What we have in common
I’m emotionally recovered somewhat and I can share a little now with you. There are many ways women are still marginalized today. But I believe together, men and women, we can listen to each other to understand. I was misdiagnosed with MS for a very short time, then general dysautonomia and then finally a multi-system degeneration of an autonomic nervous system appeared on my chart. I’ve been in a chair for less than 5 years. I have some unique challenges but I like to talk about the things we all have in common.
Coming back to ourselves
A lot of people with disabilities struggle with shame especially at the beginning of their journey. Shame has the power to destroy lives. It’s a tactic of manipulation since the beginning of time. I’m still healing from shame. It comes in so many disguises, it can come as "helpful" advice, accusations, disbelieve, gaslighting, ableist and misogynistic comments, moralizing, “speaking the truth in love” etc. These messages are meant to put us back in our place.
Being disabled, chronically ill mom brings a lot of challenges, from financial, logistical, practical (for example housekeeping, extreme fatigue that prohibits me from having energy to do all the things that I would like to do with my kids), emotional - as a result of past trauma and the reality of living with chronic discomfort, pain and even unwanted daily attention from strangers. I’m still sensitive to how uneasy people are around me every day. I believe the absolute cornerstone of equality is to be able to in control of our own narrative. A few years after I moved across the world, leaving behind everything I ever knew and every relative I have, around the same time I started acquiring my disability, our family experienced financial hardship. I became the black sheep of the flock by advocating for LGBTQ+ folks and I lost the only community I had, which in combination with my fundamentalist upbringing resulted in full-blown religious trauma.
When I started getting profoundly unwell and sought medical help, what I got, in the beginning, was gaslighting and accusations of malingering. What I learned from all of that is, that if you have privilege, you have the power to tell your side of the story. And my dream is for all the marginalized people to unite for the same goal of everyone being able to tell their own story. I created a #allmarginalizedtogether so we can hear each other's stories but I realize it’s a long shot or perhaps just a crazy dream.

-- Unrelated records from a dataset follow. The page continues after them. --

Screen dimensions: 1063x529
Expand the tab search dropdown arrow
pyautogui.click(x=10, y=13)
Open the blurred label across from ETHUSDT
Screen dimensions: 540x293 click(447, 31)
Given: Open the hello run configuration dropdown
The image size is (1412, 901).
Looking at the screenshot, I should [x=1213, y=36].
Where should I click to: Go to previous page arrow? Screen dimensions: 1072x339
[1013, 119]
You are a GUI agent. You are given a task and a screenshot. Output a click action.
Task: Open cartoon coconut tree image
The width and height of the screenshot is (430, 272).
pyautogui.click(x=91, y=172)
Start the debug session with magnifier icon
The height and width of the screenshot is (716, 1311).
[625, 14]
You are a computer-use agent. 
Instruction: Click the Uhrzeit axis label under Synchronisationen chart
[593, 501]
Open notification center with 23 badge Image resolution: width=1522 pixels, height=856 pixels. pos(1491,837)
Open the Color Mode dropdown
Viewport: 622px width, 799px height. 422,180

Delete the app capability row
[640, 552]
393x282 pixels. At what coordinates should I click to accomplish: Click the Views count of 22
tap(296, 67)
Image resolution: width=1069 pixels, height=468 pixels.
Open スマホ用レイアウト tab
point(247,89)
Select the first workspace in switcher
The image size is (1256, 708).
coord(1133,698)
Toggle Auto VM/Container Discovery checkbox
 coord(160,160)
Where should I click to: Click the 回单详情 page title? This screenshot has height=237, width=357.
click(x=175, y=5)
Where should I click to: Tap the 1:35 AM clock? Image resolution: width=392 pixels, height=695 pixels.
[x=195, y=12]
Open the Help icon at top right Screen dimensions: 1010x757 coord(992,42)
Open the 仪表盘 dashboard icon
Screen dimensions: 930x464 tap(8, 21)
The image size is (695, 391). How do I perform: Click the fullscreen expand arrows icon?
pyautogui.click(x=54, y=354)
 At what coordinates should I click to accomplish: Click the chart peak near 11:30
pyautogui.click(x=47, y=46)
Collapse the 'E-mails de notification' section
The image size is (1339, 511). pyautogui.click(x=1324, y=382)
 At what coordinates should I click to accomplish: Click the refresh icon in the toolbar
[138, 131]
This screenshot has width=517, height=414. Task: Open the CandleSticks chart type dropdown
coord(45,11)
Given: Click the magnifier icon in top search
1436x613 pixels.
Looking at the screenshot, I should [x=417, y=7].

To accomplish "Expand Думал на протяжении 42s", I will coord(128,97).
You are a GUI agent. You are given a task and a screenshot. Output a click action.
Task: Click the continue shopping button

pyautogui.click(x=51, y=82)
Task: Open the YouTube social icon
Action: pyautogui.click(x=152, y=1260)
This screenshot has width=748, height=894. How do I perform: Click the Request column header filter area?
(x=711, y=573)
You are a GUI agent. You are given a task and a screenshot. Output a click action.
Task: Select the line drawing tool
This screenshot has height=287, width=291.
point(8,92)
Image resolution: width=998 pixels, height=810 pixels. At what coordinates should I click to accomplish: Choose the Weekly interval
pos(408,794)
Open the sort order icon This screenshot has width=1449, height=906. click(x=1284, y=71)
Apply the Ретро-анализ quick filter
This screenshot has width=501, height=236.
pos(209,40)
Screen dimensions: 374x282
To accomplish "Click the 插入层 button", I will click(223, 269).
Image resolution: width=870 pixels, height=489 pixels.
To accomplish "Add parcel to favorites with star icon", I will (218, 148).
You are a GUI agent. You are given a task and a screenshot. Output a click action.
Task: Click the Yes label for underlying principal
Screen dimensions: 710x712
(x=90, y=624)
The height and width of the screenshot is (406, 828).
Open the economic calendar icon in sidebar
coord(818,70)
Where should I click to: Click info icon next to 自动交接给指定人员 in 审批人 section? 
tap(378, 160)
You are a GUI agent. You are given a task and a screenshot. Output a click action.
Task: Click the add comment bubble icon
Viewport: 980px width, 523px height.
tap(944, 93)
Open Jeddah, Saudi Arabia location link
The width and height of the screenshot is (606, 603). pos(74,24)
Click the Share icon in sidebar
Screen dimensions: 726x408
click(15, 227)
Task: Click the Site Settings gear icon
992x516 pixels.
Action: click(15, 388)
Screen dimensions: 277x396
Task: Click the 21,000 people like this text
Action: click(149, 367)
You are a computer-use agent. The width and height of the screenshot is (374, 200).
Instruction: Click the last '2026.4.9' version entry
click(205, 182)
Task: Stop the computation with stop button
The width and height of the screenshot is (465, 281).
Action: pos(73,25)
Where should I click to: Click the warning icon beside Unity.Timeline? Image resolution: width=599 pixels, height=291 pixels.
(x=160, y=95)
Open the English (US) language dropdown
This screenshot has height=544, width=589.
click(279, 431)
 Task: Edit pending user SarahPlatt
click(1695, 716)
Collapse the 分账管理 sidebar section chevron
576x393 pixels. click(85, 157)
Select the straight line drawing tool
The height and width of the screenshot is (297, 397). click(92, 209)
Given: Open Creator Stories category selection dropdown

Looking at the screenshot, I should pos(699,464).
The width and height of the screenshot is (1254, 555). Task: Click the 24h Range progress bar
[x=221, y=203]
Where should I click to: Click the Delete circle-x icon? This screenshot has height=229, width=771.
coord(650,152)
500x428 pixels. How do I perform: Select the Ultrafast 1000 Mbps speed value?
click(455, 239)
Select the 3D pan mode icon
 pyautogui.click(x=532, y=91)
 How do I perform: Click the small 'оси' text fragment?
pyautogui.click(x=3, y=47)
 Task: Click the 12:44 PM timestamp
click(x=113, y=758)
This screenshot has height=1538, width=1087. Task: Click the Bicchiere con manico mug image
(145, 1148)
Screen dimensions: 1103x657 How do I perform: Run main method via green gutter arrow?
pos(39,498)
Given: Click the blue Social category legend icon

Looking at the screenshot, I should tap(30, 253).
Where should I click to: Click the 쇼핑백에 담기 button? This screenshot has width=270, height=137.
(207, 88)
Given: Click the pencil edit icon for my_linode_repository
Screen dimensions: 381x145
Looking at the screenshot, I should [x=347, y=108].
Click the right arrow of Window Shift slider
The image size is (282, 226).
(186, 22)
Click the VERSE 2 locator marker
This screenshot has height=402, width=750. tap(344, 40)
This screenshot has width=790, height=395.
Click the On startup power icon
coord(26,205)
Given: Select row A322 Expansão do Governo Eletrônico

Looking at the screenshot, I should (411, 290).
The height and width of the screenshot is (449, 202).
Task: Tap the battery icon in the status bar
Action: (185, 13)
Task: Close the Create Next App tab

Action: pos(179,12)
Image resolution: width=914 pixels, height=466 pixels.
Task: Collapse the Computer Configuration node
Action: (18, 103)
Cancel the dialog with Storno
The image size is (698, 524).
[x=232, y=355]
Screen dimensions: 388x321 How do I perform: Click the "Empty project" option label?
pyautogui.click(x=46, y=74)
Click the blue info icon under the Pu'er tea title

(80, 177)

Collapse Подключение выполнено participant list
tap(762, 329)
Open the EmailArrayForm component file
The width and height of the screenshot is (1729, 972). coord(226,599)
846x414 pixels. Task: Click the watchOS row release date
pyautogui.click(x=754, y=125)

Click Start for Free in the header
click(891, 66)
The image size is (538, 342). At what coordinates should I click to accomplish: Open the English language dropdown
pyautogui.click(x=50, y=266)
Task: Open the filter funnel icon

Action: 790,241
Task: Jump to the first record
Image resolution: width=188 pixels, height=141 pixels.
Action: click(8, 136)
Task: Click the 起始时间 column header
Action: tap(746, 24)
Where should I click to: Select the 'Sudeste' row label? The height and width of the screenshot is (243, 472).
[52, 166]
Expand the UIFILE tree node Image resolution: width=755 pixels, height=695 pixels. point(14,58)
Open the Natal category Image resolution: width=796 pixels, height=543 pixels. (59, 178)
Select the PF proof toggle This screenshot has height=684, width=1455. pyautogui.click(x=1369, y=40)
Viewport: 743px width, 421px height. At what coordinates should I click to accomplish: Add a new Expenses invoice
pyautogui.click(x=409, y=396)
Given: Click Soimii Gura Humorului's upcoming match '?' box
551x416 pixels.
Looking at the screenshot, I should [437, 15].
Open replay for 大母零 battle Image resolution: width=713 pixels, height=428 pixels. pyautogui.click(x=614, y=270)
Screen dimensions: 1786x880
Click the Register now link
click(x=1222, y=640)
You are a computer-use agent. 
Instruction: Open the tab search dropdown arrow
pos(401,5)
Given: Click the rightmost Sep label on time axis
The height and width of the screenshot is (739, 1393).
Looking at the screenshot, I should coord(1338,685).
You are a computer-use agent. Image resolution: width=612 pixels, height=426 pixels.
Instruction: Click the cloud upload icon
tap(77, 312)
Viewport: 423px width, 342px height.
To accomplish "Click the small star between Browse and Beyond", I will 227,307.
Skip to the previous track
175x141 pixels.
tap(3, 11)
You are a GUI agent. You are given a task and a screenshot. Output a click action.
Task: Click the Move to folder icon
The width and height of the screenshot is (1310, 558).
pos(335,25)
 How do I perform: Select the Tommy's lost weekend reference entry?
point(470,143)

What this illness has brought me
Lastly, I believe it is important to highlight all the positive things that this illness has brought me. Not the least of which is now I get to be part of the most capable, innovative out-of-the-box- thinking community of people that support each other in navigating the world that is not built for us. People that are willing to share resources and stories of trauma and recovery, stories of defeat and victory and even advice on how to go to the bathroom. My dream is for all groups that experience injustice, religious trauma, medical trauma, family trauma, disabled abuse, racially driven abused, refugee and emigrant abuse to unite, fight for each other, listen to each other and facilitate healing.